Ik piekerde (al) over die dingen toen de Golfoorlog begon. Enerzijds leek het idee om in Libération opnieuw met een kroniek te beginnen vanzelfsprekend. Anderzijds kon ik niet zo maar de pelgrimsstaf van ‘Meneer Cinema’ weer opnemen. Voor het gemak heb ik uiteindelijk besloten een duidelijk onderscheid te maken tussen ‘beeld’ en ‘beeldmateriaal’. Beeldmateriaal, dat zou dan de optische verificatie zijn van een louter technisch functioneren. Beeldmateriaal kent geen tegenbeeld, er ontbreekt niets aan, het is gesloten, in loop, een beetje zoals het pornografische spektakel slechts de extatische verificatie is van het functioneren der organen, en niets meer. Met het beeld daarentegen, het beeld dat wij in de film tot in het obscene toe hebben liefgehad, zou het net andersom zijn. Het beeld vindt altijd plaats op de grens tussen twee krachtvelden, het is voorbestemd te getuigen van een bepaald anders-zijn, en hoewel het steeds een harde kern bevat, ontbreekt er ook altijd iets aan. Het beeld is altijd meer en minder dan zichzelf.
Het was niet bepaald een opzienbarende ontdekking (in feite is het de Cahiers du cinéma veertig jaar lang nergens anders om te doen geweest), maar het hielp me om het woord ‘beeld’ niet te veel over te laten aan psychologische experts en om de treurige lof te blijven zingen van de Cinema, deze met ondergang bedreigde kunstvorm.

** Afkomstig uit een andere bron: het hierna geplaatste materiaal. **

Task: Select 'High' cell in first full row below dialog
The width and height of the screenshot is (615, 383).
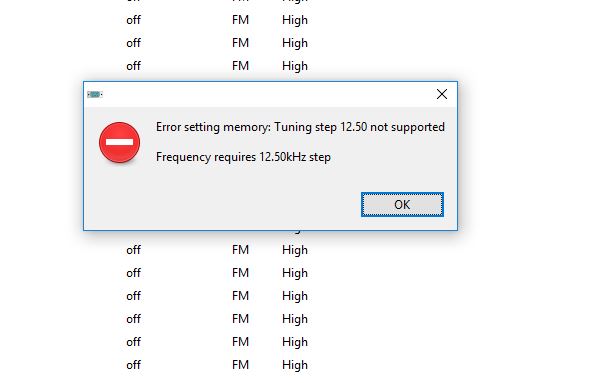Action: [x=295, y=250]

In een filmbeeld zit altijd ook iets van het andere (groot of klein, dat ligt eraan, maar doet er verder niet toe). Is er alleen het ene (groot noch klein, maar weldra ‘dik’, gezwollen, zelfgenoegzaam), dan heb je beeldmateriaal voor televisie. Dat het beeldmateriaal vandaag de overhand krijgt, komt doordat de min of meer goed onderhandelde fantasma’s van de identiteit overal weer de kop opsteken. Het beeld wordt dus niet alleen steeds zeldzamer, het staat voor een soort van koppige weerstand of ontroerd herinneren in een wereld van louter signaleren. Datgene wat in het beeld die weerstand biedt, is niets anders dan dat even oubollige als waardige humanisme (zeg maar onze huidige redenen om John Ford te betreuren), dat steeds dreigt om te slaan in burgerlijke menslievendheid (zeg maar charity business). Want indien ook het beeld informeerde, dan was dat nooit louter vanuit het standpunt van de sterkste, maar vanuit een tussenpositie, waar soms in extremis het gelaat van de zwakste opdoemde (zoals in de atoomfysica sprake is van de ‘zwakke kracht’).